▼
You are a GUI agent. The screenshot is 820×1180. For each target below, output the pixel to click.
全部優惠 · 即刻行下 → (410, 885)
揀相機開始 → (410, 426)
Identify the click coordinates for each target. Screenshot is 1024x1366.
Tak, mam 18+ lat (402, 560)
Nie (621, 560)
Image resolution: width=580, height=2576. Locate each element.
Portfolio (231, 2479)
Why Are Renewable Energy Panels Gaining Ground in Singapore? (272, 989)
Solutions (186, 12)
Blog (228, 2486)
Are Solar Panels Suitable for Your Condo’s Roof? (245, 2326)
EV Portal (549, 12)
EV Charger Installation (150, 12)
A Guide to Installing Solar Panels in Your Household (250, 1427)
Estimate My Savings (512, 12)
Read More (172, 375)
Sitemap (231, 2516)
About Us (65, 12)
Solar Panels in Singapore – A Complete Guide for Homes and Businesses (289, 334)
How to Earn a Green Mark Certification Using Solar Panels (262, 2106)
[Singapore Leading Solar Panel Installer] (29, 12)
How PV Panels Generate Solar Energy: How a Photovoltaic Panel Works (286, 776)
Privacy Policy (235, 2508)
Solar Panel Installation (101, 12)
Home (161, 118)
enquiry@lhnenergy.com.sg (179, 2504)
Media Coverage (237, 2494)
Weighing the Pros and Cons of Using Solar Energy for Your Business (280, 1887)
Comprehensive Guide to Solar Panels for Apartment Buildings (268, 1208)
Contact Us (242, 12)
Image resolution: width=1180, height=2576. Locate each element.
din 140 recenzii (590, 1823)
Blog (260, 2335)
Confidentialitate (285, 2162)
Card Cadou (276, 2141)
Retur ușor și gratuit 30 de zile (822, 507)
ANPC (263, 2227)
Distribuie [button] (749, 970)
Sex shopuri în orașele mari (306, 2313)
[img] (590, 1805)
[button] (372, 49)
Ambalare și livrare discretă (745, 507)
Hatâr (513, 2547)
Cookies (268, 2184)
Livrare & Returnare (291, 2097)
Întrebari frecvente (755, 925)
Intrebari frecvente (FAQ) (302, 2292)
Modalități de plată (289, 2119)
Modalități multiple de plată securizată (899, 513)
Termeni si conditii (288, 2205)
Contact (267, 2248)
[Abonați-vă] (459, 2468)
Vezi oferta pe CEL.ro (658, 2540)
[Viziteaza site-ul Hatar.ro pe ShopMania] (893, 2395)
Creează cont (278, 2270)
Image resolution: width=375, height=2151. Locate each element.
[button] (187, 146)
▲
▶ WHAT THE TASK ASKS: With the records above in view, retype each one exactly.

▶ EXERCISE OUTPUT:
You are a GUI agent. The screenshot is 820×1180. For each target below, output the pixel to click.
全部優惠 · 即刻行下 → (410, 885)
揀相機開始 → (410, 426)
Identify the click coordinates for each target. Screenshot is 1024x1366.
Tak, mam 18+ lat (402, 560)
Nie (621, 560)
Image resolution: width=580, height=2576. Locate each element.
Portfolio (231, 2479)
Why Are Renewable Energy Panels Gaining Ground in Singapore? (272, 989)
Solutions (186, 12)
Blog (228, 2486)
Are Solar Panels Suitable for Your Condo’s Roof? (245, 2326)
EV Portal (549, 12)
EV Charger Installation (150, 12)
A Guide to Installing Solar Panels in Your Household (250, 1427)
Estimate My Savings (512, 12)
Read More (172, 375)
Sitemap (231, 2516)
About Us (65, 12)
Solar Panels in Singapore – A Complete Guide for Homes and Businesses (289, 334)
How to Earn a Green Mark Certification Using Solar Panels (262, 2106)
[Singapore Leading Solar Panel Installer] (29, 12)
How PV Panels Generate Solar Energy: How a Photovoltaic Panel Works (286, 776)
Privacy Policy (235, 2508)
Solar Panel Installation (101, 12)
Home (161, 118)
enquiry@lhnenergy.com.sg (179, 2504)
Media Coverage (237, 2494)
Weighing the Pros and Cons of Using Solar Energy for Your Business (280, 1887)
Comprehensive Guide to Solar Panels for Apartment Buildings (268, 1208)
Contact Us (242, 12)
Image resolution: width=1180, height=2576. Locate each element.
din 140 recenzii (590, 1823)
Blog (260, 2335)
Confidentialitate (285, 2162)
Card Cadou (276, 2141)
Retur ușor și gratuit 30 de zile (822, 507)
ANPC (263, 2227)
Distribuie [button] (749, 970)
Sex shopuri în orașele mari (306, 2313)
[img] (590, 1805)
[button] (372, 49)
Ambalare și livrare discretă (745, 507)
Hatâr (513, 2547)
Cookies (268, 2184)
Livrare & Returnare (291, 2097)
Întrebari frecvente (755, 925)
Intrebari frecvente (FAQ) (302, 2292)
Modalități de plată (289, 2119)
Modalități multiple de plată securizată (899, 513)
Termeni si conditii (288, 2205)
Contact (267, 2248)
[Abonați-vă] (459, 2468)
Vezi oferta pe CEL.ro (658, 2540)
[Viziteaza site-ul Hatar.ro pe ShopMania] (893, 2395)
Creează cont (278, 2270)
Image resolution: width=375, height=2151. Locate each element.
[button] (187, 146)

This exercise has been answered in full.